St Botolphs Bridge
Form of Contract
The bridge colour matches the yellow lighting of the octagonal lantern in the church tower, where it is believed to have been used as a marker to guide travellers on land and sea. There is also a tri floral motif installed into the parapet which will replicate the nearby Town Bridge.
A Key aspect of the project involved an intense development phase to design this contemporary bowstring arch bridge, which was the preferred structure following extensive consultations between the Council and public. Working with client Lincolnshire County Council, lead designer HBPW a series of workshops was arranged by Britcon to finalise the detailed design, and resolve the many issues of building a bridge on such a confined site. Additional specialist subcontractors and designers were also appointed early in the contract and invited to provide valuable input into the design development phase. Also to satisfy the technical approvals required for complex bridge structures the design was subject to a Category 3 check, which involves employing an independent consultant to review and either approve or amend the lead design calculations.
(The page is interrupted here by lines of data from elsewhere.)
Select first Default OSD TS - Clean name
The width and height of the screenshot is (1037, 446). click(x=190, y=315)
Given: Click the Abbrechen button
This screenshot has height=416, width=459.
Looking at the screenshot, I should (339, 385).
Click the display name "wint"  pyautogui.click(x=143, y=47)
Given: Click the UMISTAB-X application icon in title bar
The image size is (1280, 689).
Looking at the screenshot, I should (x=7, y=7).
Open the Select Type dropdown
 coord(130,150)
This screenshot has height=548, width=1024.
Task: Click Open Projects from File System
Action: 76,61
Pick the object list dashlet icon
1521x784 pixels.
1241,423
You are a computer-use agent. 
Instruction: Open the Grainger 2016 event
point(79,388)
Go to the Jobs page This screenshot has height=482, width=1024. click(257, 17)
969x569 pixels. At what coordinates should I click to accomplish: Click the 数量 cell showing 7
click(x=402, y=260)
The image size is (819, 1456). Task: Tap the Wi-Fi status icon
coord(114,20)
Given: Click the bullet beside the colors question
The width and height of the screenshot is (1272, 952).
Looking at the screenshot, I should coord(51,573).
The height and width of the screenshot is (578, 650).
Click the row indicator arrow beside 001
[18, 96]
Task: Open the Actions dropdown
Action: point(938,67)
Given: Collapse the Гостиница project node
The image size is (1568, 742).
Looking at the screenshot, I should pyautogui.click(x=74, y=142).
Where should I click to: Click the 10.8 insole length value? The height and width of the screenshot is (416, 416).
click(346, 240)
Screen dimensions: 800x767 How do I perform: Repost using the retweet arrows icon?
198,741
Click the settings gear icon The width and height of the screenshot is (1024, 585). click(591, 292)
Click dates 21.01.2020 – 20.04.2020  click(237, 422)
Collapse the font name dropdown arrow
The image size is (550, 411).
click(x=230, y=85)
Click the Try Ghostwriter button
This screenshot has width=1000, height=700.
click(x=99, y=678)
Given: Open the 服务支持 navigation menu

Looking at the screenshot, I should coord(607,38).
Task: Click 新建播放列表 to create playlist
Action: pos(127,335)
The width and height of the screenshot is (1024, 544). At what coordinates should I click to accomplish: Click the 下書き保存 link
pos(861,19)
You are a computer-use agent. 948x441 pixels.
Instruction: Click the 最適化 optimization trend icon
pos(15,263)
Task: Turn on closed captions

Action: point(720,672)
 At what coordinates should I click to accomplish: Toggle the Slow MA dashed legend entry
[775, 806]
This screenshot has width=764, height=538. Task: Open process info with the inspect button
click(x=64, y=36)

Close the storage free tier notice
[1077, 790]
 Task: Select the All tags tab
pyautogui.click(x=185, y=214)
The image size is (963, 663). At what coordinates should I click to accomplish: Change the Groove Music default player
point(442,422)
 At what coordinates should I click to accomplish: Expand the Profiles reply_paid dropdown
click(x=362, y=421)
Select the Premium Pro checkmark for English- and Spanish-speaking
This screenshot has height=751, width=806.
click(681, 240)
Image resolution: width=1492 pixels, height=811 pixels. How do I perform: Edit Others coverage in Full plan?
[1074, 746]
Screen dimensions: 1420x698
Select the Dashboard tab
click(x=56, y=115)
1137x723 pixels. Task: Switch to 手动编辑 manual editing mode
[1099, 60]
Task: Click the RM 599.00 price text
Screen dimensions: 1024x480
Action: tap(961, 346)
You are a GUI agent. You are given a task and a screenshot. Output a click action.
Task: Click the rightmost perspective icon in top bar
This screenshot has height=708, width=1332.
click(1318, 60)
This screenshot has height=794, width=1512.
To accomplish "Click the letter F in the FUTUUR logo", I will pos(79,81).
Our pre-construction works comprised a major trenching exercise to reveal utility locations some of which were diverted prior to the main works. A major dilapidation survey was undertaken of the surrounding area and surrounding buildings and a mini anchor piling system was also developed to avoid vibration adjacent to nearby properties. An additional site investigation consisting of two cable percussion boreholes and laboratory testing was undertaken to provide ground information to aid the foundation design.
The bridge components have been fabricated and painted off site in three elements comprising the central span and two end ramps. Where feasible early foundation and ducting works have been undertaking while keeping the old bridge operational and minimising the duration where there is no crossing in place. However, there came a point, based on health and safety grounds, where the surrounding area was closed off from the public. This allowed Britcon to remove the old bridge, which was undertaken using a 500 tonne crane to lift out the central span followed by the two end sections. Following the departure of the old structure the new steel assembly for the central span was delivered to site, and assembled in a rented car park adjacent to the river in preparation for lifting into its permanent position. The lighting installation has also been undertaken during this phase with LED lights running through the handrails of the bespoke parapets and up-lighters attached to the main structure. The parapets themselves are fabricated in stainless steel with sabre fin shape posts with tensioned cables running between them.
The illuminated handrail is also cast in stainless steel with a hardwood top rail.
A 1000 tonne crane was required to lift in the bridge which will took place over the weekend between Saturday 22 and Sunday 23 February 2014. The crane was mobilised and assembled during Saturday with the central section lifted into position early by early evening. The two ramp sections arrived Sunday morning with a police escort and were lifted into position during the same day.
The final phase of the works involves upgrading the pubic realm areas on both sides of the bridge. High quality block paving will be laid to replace the existing and new bollards, ornate street lighting and seating areas will be provided to enhance the area.